In addition to interfaces, other physical resources can be allocated to an individual VDC, including IPv4 route memory, IPv6 route memory, port-channels, and SPAN sessions. Configuring these values prevents a single VDC from monopolizing system resources. This example demonstrates how to accomplish this:

egypt(config)# vdc core

egypt(config-vdc)# limit-resource port-channel minimum 32 maximum equal-to-min

egypt(config-vdc)# limit-resource u4route-mem minimum 32 maximum equal-to-min

egypt(config-vdc)# limit-resource u6route-mem minimum 32 maximum equal-to-min

egypt(config-vdc)# limit-resource vlan minimum 32 maximum equal-to-min

egypt(config-vdc)# limit-resource vrf minimum 32 maximum equal-to-min

Defining the VDC HA policy is also done within the VDC configuration sub-mode. Use the ha-policy command to define the HA policy for a VDC as demonstrated in this example:

egypt(config)# vdc core

eqypt(config-vdc)# ha-policy dual-sup bringdown

The HA policy will depend based upon the use-case or VDC role.
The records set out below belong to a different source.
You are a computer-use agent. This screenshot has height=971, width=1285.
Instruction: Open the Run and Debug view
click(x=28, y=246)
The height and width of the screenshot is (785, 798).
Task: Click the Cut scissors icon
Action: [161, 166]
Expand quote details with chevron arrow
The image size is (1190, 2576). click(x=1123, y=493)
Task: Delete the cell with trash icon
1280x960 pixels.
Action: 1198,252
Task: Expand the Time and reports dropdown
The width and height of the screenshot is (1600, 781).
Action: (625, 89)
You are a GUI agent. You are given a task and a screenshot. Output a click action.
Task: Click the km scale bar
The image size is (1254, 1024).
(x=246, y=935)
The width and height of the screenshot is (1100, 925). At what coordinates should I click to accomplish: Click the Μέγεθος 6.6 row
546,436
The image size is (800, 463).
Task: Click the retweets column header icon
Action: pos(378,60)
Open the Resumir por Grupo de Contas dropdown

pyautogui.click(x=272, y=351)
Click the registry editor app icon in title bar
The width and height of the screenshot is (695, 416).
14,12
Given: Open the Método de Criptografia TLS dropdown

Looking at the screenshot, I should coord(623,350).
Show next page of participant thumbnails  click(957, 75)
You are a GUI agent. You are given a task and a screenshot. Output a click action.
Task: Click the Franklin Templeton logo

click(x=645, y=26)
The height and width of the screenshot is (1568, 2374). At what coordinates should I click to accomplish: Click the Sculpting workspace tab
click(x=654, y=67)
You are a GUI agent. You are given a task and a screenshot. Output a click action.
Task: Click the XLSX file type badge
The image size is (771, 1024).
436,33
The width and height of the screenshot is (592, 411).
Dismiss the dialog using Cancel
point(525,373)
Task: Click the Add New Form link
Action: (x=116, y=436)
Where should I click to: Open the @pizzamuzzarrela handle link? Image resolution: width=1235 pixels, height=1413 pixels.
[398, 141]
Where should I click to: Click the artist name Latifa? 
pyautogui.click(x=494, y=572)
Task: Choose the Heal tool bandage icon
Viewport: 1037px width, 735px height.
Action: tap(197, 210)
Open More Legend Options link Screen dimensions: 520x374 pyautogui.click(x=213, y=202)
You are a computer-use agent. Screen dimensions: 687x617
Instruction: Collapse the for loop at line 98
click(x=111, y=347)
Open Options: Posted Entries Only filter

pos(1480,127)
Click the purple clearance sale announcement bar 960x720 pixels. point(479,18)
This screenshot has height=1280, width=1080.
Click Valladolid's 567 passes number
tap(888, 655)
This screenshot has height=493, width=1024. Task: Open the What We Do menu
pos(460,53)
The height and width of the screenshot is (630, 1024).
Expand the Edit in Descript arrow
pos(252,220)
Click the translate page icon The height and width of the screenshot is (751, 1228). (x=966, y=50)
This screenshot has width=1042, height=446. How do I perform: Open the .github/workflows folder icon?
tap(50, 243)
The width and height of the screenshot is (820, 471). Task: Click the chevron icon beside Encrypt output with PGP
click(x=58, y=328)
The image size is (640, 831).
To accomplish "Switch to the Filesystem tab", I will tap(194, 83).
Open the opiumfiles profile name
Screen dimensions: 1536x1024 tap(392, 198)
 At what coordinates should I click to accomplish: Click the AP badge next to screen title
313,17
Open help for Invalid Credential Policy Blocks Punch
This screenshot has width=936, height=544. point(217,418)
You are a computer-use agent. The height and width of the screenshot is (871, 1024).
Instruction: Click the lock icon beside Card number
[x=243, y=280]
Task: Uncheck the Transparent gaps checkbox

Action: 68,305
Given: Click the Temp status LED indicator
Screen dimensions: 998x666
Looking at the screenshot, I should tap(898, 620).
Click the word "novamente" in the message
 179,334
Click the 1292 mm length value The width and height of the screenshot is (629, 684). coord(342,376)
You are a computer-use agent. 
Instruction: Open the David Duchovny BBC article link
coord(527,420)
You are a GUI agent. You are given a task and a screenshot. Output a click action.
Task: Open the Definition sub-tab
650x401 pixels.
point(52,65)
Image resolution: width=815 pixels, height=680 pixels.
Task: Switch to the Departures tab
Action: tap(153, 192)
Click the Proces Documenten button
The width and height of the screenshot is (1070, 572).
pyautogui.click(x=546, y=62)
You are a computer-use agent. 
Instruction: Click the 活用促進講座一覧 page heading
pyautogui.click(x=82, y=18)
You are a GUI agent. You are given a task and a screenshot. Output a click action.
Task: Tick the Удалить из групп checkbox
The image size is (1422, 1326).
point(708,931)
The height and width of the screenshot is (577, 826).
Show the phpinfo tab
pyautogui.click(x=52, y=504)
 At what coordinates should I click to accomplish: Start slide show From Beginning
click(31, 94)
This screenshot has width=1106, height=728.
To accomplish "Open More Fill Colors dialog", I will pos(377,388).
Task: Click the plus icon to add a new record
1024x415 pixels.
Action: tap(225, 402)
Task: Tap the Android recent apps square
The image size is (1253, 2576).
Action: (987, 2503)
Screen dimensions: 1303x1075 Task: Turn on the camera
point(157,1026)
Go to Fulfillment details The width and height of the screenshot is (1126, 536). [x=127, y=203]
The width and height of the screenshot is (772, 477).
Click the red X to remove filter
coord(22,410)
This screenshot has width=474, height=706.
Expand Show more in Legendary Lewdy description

For example, if you have dual-supervisor modules in the Nexus 7000 chassis or if the VDC role is development/test, the VDC HA policy may be to just shut down the VDC. If the VDC role is for the core and aggregation use case, then the HA policy would be switchover.

NX-OS and Cisco Nexus Switching: Next-Generation Data Center Architectures

By Kevin Corbin, Ron Fuller, David Jansen.

ISBN-10: 1-58705-892-8

ISBN-13: 978-1-58705-892-9

Published: Jun 10, 2010

US SRP $54.00

Published by Cisco Press.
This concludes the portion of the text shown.